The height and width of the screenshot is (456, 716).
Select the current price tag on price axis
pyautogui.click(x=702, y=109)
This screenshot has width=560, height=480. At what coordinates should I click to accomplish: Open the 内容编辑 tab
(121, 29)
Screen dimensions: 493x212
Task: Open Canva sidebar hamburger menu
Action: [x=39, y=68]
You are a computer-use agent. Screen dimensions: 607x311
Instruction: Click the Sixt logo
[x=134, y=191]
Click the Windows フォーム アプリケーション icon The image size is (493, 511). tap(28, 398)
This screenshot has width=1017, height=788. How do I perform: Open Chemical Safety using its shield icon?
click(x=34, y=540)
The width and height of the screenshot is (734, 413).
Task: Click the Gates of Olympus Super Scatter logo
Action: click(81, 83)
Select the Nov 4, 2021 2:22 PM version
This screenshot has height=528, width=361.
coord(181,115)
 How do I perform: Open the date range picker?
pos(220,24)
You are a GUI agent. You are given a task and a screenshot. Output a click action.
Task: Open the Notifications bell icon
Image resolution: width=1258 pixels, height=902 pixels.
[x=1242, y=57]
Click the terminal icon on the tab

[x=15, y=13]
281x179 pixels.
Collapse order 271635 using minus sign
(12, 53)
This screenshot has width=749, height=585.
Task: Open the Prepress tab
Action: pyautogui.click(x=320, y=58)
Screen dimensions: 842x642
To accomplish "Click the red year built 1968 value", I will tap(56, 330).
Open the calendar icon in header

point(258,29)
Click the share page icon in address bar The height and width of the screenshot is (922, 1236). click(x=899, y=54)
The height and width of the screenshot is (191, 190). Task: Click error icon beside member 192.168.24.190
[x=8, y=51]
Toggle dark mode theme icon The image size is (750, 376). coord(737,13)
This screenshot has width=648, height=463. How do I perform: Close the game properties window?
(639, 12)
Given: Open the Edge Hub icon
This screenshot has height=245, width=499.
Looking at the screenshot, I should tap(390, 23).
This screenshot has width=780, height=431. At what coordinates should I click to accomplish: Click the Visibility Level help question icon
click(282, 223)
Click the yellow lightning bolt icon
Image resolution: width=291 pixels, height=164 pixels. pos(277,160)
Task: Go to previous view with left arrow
= = = =
YOUR TASK »
Only lines with the word "agent" go in the answer. Take them all from the entries above.

OUTPUT BELOW »
You are a computer-use agent. Screen dimensions: 607x311
You are a GUI agent. You are given a task and a screenshot. Output a click action.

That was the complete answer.